D’autres métiers sont également concernés par cette «dés-invibilisation» : des métiers moins qualifiés, et souvent même déqualifiés et précaires, que sont les livreurs, caissières, chauffeurs, téléopérateurs, personnel d’entretien, etc. Pour ces métiers que l’on exerce souvent par défaut, dont le travail n’a pas une grande valeur en soi et est faiblement rémunérateur, la problématique est différente.
Ce qui apparaît au grand jour dans la période actuelle, c’est leur utilité. Pour certains, ils sont absolument indispensables, pour d’autres, c’est plus discutable et récent, conjoncturel au développement de l’«économie de plate-forme». Ce secteur remplit en effet des services que l’on pourrait effectuer soi-même mais que les classes moyennes et supérieures préfèrent déléguer à d’autres pour leur confort personnel. On pourrait cuisiner son dîner, se déplacer pour acheter un livre ou un blouson, mais on choisit de se faire livrer. André Gorz parlait alors de servitude : le travail n’apporte aucune valeur ajoutée significative au service rendu.
En cette période de confinement, ces métiers nous sont précieux : se faire livrer un objet utile (ou non…) parce qu’on ne peut plus se le procurer soi-même. Cela renverse la perspective ! Tout à coup, le livreur détient un rôle clef. Selon la perspective de Gorz, son statut est révisé – même si tout cela est temporaire et si l’organisation de ces secteurs d’activité n’en est pas transformée pour autant…

La comédie du travail

Contrairement à la première catégorie de professionnels, il y a peu de chances que ces métiers-là bénéficient d’une revalorisation. Par contre, être enfin attentif à ces travailleurs-là pourrait nous pousser à regarder aussi ce que nos modes de vie génèrent, supposent, coûtent, détruisent, sur le plan environnemental (pollutions) et social (travail précaire, sous-payé, pénible, risqué, sans protection, etc.). On pourrait ajouter sur les plans économiques, sanitaires, éthiques et idéologiques (surconsommation, obésité, sédentarité, individualisme, cécité…). Est-ce cette société que nous voulons ?
Un autre élément pourrait également jouer dans une réévaluation de la valeur du travail. C’est l’expérience de télétravail contraint partagée par un grand nombre d’actifs.

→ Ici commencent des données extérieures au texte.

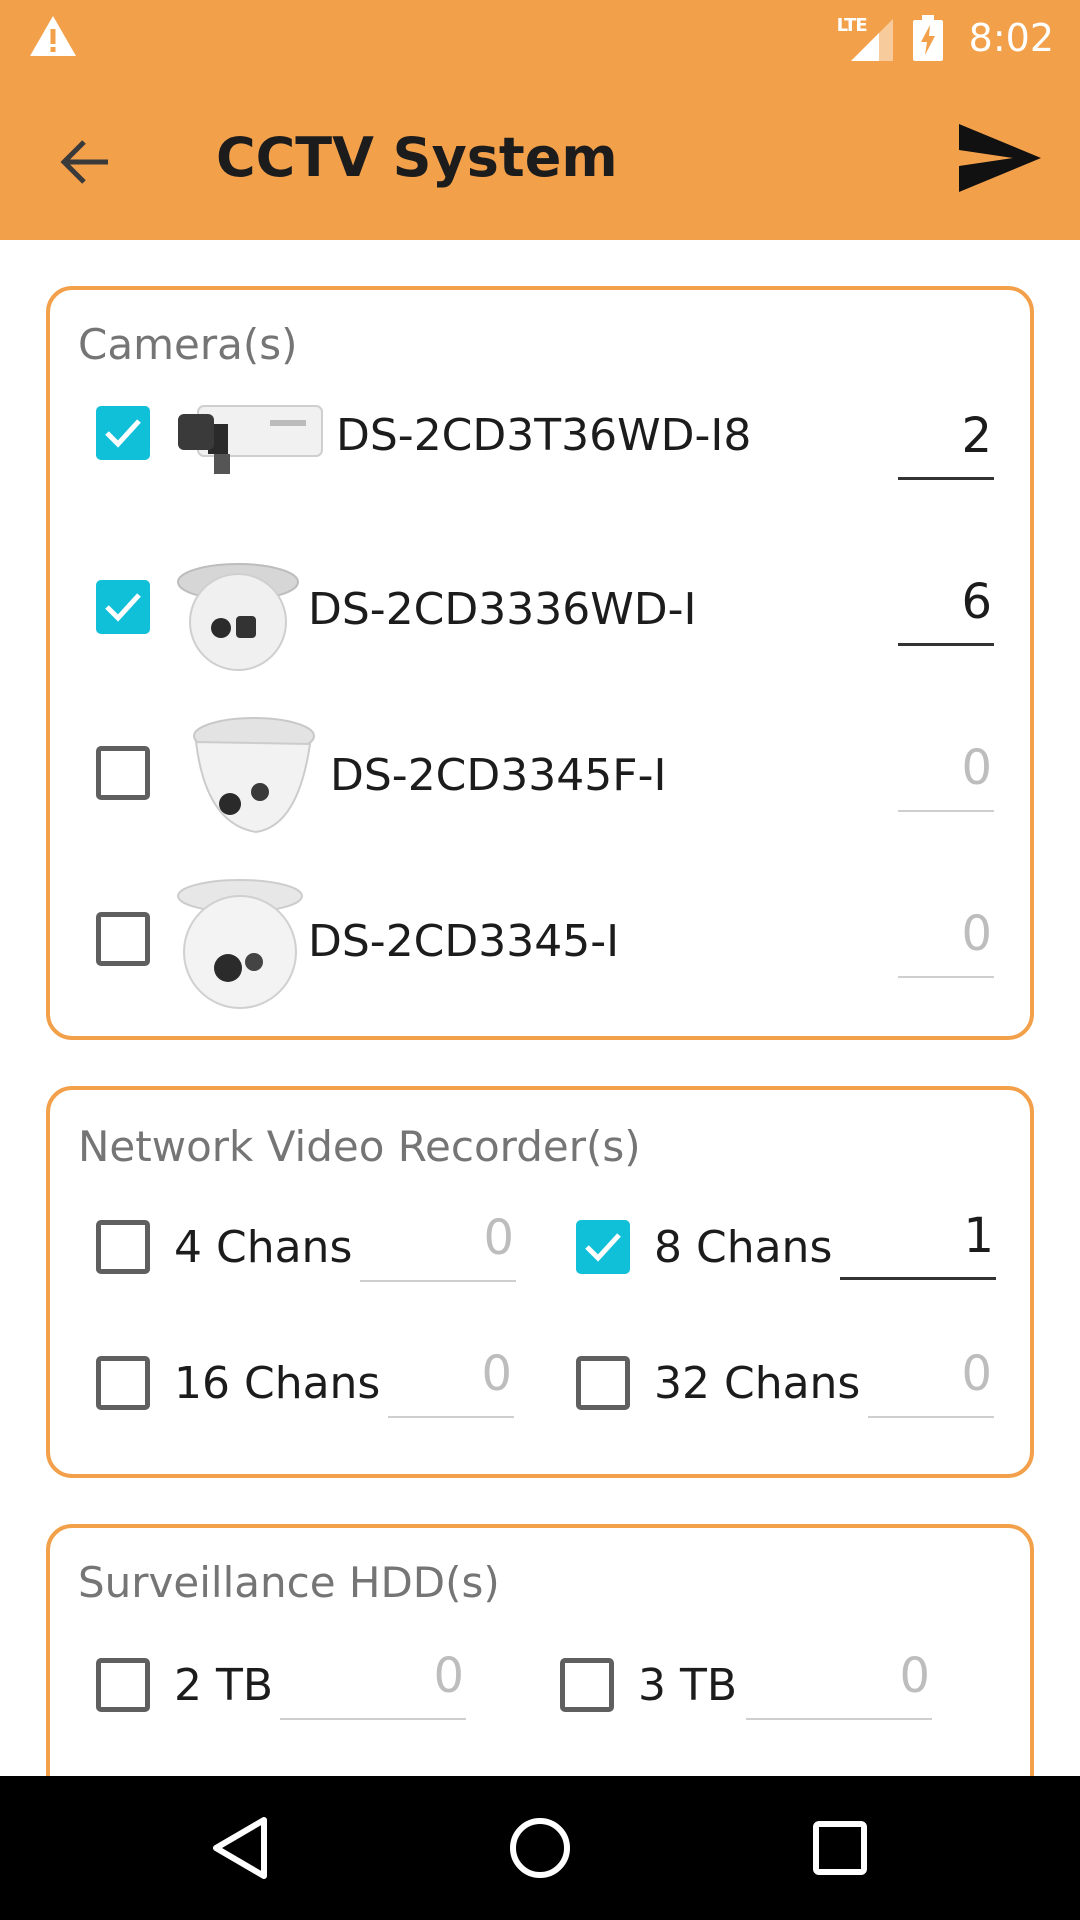 This screenshot has height=1920, width=1080. Describe the element at coordinates (502, 610) in the screenshot. I see `camera-label: DS-2CD3336WD-I` at that location.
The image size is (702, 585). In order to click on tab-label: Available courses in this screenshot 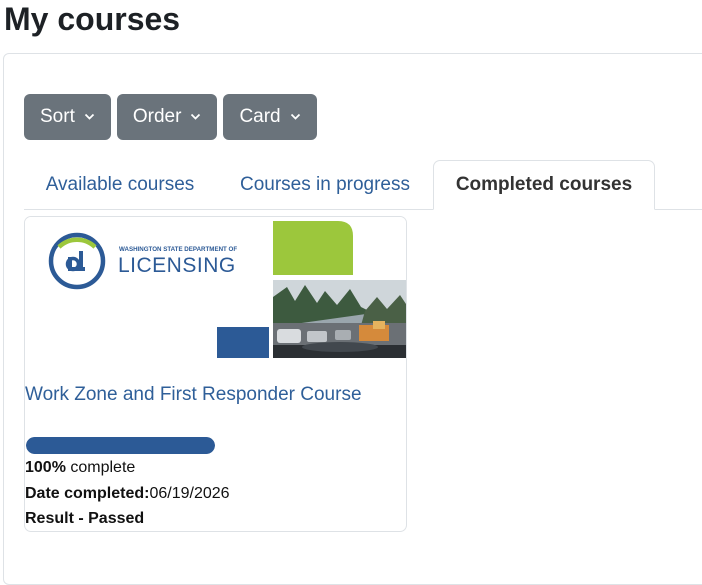, I will do `click(120, 184)`.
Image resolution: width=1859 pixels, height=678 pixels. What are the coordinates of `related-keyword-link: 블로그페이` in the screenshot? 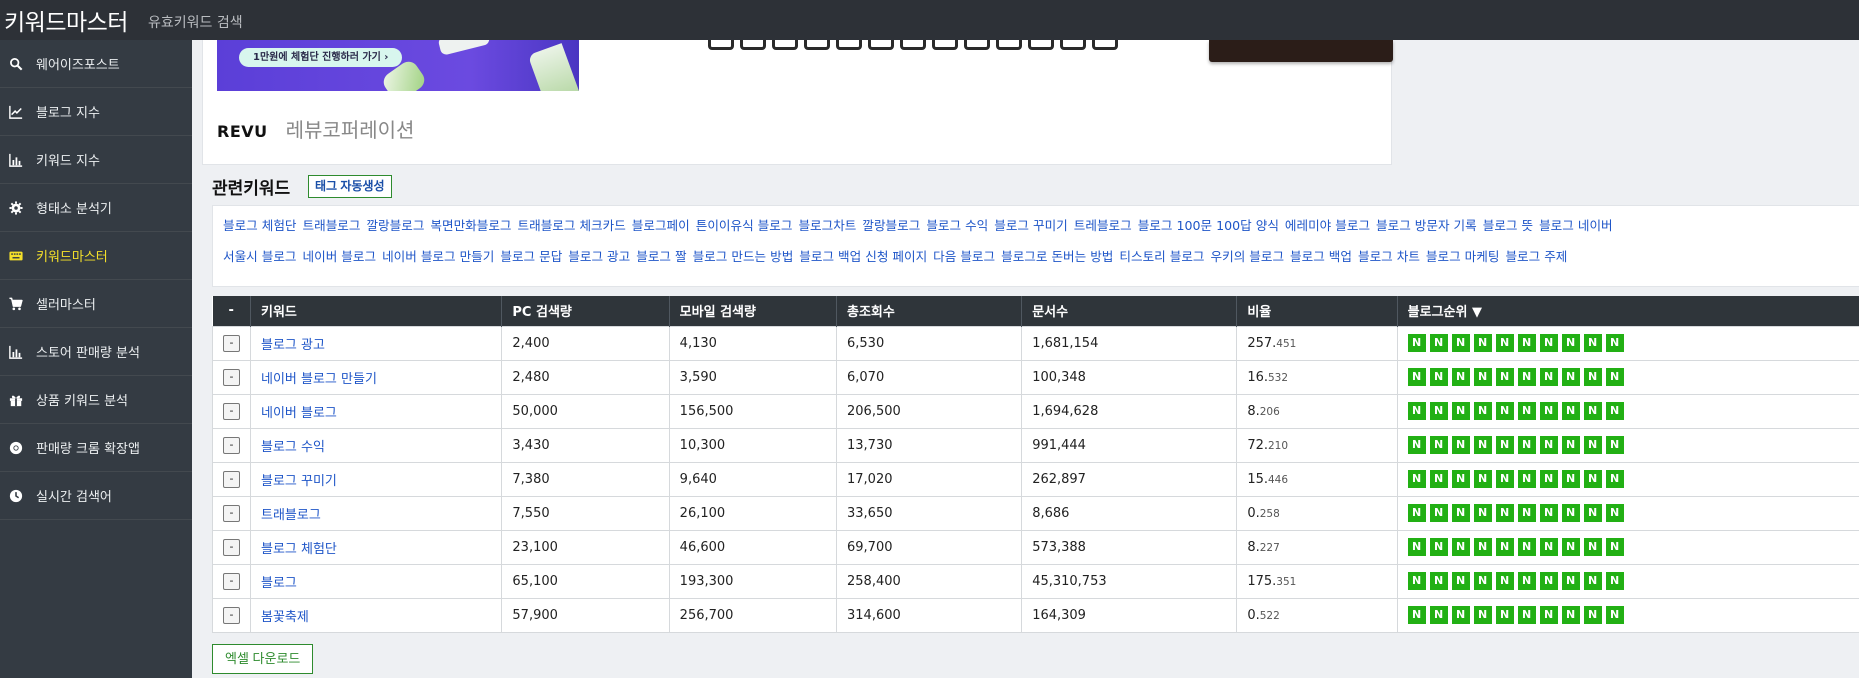 It's located at (661, 226).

De fait, nous nous retrouvons à travailler depuis chez nous, tout en assurant d’autres fonctions dont certaines étaient habituellement déléguées. Le clivage est mis à mal au fur et à mesure que les frontières entre travail et hors travail deviennent plus poreuses (le bébé en arrière-plan de la réunion en visio). En restant à la maison, on suspend la comédie du travail. On arrête d’être le/la cadre avec son bureau et son costume, que ses collaborateurs saluent en lui tendant un miroir flatteur. On arrête alors, peut-être, de croire dans ce rôle que l’on joue jour après jour, de croire que tout ceci est tellement important et indispensable. Tout le théâtre, le décorum que constitue la sphère du travail en prend un coup. On redevient un père ou une mère de famille comme les autres. Ce partage d’une communauté de situation (même relative, car les inégalités sont immenses et en partie attisées) et surtout l’ébranlement des constructions socio-pycho-dramaturgiques de nos rôles professionnels, auront peut-être des conséquences sur le sens que nous donnons collectivement au travail.